Abstract

FROM 1880 UNTIL THE QUOTA restrictions of 1921 and 1924, nearly twenty-four million immigrants came to the United States. The United States Immigration Commission (also known as the Dillingham Commission) met from 1907 to 1911 to study the resulting “immigration problem.” The Commission’s review of the period from 1898–1910 found southern Italians to be the largest group of migrants to the United States, “Hebrews” second. At a time when 90 percent of immigrants were born in Europe, it may be little wonder that the Commission focused on immigrants from that continent. But another large group of immigrants was crossing a border and entering the United States by land.
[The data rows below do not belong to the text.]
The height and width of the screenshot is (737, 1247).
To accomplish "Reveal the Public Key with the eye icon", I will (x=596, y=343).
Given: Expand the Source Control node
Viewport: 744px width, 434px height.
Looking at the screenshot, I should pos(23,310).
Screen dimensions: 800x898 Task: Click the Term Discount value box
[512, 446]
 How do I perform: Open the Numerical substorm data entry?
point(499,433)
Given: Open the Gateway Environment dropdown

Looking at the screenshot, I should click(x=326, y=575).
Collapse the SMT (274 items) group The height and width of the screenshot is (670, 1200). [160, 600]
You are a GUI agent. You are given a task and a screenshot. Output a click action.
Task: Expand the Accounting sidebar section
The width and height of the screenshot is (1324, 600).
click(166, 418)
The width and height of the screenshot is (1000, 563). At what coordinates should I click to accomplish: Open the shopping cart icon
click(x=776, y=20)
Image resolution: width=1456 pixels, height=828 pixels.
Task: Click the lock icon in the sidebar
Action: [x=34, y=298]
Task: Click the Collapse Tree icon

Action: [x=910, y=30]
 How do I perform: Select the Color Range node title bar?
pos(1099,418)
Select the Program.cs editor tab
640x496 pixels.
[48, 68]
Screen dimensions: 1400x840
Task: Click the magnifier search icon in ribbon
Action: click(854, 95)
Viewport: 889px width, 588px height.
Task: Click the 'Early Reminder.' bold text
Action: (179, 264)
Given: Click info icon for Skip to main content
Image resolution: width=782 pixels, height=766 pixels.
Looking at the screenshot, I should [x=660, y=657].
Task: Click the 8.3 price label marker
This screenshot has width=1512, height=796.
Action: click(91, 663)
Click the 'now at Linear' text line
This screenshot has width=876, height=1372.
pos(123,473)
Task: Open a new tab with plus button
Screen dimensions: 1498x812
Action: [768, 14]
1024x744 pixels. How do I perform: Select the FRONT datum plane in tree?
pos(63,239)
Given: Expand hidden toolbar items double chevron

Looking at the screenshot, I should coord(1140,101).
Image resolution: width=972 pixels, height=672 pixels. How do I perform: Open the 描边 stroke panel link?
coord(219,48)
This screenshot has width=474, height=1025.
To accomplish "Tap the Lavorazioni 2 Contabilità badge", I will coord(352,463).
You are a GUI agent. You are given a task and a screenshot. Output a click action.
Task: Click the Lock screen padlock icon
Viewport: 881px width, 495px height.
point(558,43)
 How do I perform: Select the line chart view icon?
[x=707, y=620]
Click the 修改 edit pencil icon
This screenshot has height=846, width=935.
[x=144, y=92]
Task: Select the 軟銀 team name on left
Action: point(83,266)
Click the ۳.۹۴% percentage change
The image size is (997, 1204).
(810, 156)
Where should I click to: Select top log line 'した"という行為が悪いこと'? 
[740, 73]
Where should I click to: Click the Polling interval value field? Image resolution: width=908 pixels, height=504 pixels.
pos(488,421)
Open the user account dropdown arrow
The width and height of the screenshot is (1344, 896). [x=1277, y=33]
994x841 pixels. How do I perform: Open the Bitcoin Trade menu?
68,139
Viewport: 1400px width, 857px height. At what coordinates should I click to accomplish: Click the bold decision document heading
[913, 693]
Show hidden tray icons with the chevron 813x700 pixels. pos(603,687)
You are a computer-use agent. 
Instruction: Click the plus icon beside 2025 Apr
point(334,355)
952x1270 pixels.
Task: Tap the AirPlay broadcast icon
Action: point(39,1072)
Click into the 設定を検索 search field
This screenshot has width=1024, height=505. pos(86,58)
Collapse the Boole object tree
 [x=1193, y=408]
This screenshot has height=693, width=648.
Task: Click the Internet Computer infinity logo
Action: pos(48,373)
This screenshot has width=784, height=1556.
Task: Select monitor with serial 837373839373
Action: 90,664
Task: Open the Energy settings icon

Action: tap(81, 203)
How did national policy makers and intellectuals think about Mexican immigrants in the era of mass European migration? With Mexicans ranking only twenty-eighth of thirty-nine immigrant groups listed by the Dillingham Commission, the Commission failed to incorporate Mexicans into a larger understanding of migration. Mexicans accordingly occupied an exceptional place in immigration policy. Their numbers were small. They were geographically isolated, and southwestern employers lobbied to exempt Mexican labor from immigration restrictions. The policies that emerged from the Commission’s recommendations—both the literacy test of 1917 and the quota system begun in 1921—worked in different ways to exempt Mexicans. Mexicans did not fit into conceptual frameworks based on European immigration. Nor did they elicit the panic that Asian migration did. Over the last decade, historians have debated James Barrett and David Roediger’s argument characterizing southern and eastern Europeans as “inbetween peoples.” Mexicans were perhaps the quintessential “inbetween” people. Mexicans were both legally white and functionally nonwhite, welcomed and reviled, criticized and neglected, understudied and overlooked. Even when Mexicans made their way into the statistical data of the Commission’s reports, they were underrepresented in textual analysis.